Good afternoon! Firstly, I'm logging in today's plodding total @ 3704 (it's last Thursday's plodding total; I'll explain why later) and secondly, TWFT topic's 'Arrested Development (1)' but thirdly and way most importantly I'm really still owed THIRTY-SEVEN MINUTES online after I watch the Broncos play tonight!! Anyways, events for today?
  • Yay, 5th consecutive awesome sleep last night! Nature didn't call until dearest dad considerately walked silently alongf the hallway to unpop the latch leading into the garage and after one pot :P trip, I spent the ten minutes till 7:55am beginning a mostly silent chat to Percy the saint/angel, asking him please to help me with the patience, perseverance, strength and endurance I need to get through today with, giving PIG mum all the pleasure, all the satisfaction and just suffering for her whenever she decided that only she can be happy and/or satisfied. It doesn't sound very fair, but she's taught me through her actions, if not through her words, that it's enough she's happy and/or satisfied, and I guess whenever that happens, I've just got to grit my teeth and endure. >< *sigh* 
  • At 5:31pm I've played one game of Bejeweled lasting 5:08. Now, lemme finish one more lasting between six and seven minutes tonight and I'll promise to willingly hit the sack tonight. XD
  • Unsurprisingly, Tina arrived late this morning. XD After she gave me fifteen more minutes (the first time she came back thirty seconds too early; Shirley shooed her away XD) she got me kitted and then before I brushed teeth I plodded my HEP ten laps with her.
  • Thanks to Tina who squirted some toothpaste for me; after brushing teeth I sat for two tinkles over the loo, also leaning fully against the side rail and  continuing my mostly silent chat to Percy the saint/angel, asking him please to help me get through today okay.
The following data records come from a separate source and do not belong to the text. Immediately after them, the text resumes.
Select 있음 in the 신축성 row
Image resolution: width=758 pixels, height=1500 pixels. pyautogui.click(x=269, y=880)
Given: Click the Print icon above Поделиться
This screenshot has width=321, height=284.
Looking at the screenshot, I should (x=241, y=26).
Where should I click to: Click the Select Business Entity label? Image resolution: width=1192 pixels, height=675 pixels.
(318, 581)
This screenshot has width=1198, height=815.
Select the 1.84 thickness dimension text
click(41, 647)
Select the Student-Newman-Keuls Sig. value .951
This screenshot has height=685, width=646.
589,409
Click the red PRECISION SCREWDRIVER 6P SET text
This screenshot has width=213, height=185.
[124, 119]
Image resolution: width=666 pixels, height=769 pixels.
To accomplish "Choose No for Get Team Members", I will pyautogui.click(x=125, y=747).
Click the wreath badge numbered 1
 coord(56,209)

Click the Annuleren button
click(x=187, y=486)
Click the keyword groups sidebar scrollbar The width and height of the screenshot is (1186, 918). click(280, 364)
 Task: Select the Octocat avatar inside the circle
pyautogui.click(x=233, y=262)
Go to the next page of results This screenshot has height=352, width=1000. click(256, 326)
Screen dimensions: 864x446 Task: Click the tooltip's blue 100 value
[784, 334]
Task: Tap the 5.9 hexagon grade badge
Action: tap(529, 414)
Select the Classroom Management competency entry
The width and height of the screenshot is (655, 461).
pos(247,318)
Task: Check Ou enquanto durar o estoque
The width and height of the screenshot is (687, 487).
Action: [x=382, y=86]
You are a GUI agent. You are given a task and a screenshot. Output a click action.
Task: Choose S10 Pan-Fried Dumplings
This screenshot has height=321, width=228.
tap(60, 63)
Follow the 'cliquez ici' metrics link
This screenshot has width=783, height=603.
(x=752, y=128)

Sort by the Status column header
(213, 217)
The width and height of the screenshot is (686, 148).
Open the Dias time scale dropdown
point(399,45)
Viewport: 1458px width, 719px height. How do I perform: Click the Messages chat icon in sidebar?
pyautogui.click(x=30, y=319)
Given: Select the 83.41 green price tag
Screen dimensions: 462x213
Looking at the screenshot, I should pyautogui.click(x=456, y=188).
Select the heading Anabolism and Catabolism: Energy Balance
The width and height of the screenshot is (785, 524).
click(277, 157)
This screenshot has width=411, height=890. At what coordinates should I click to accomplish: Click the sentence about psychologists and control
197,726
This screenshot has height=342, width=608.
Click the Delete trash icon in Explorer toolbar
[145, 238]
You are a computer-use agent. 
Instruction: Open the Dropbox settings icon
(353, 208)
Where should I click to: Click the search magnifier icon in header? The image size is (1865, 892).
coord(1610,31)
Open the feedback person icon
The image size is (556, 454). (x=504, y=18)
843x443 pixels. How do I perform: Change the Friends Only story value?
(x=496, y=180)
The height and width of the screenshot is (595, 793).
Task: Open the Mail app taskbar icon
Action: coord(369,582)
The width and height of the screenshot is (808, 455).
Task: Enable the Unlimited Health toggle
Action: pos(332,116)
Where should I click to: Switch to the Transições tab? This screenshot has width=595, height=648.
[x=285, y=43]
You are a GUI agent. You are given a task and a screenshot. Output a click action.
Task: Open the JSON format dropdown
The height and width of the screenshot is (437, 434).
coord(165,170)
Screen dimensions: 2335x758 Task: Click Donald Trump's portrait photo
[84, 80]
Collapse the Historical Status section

I find it's exceedingly important to constantly remind the cruel and unfaithful God that He has no bearing  on  my good day whatsoever, that I am perfectly capable of having a good day without Him, despite Him and apart from Him, because my good day's dependent on my own good attitude. If only God would remember that ... *sigh* He created the phrase 'live and let live', so why the heck can't He lemme live the free, independent life that I deserve? Okay, fair enough, we all only deserve death because of Him, but why can't He just lemme live the life that nearly everyone else gets to live?? *sig*
  • After washing and drying Era, I headed outside to the gobbling :P table for breakfast, which was two slices of toast (one with margarine and the other with raspberry jam), one full mug of water, all my usual drugs :P and one smaller mug of Milo. Over breakfast, I happily read for one hour, reaching pg. twenty-five @ 9:42am and reaching pg. fifty @ 10:14am.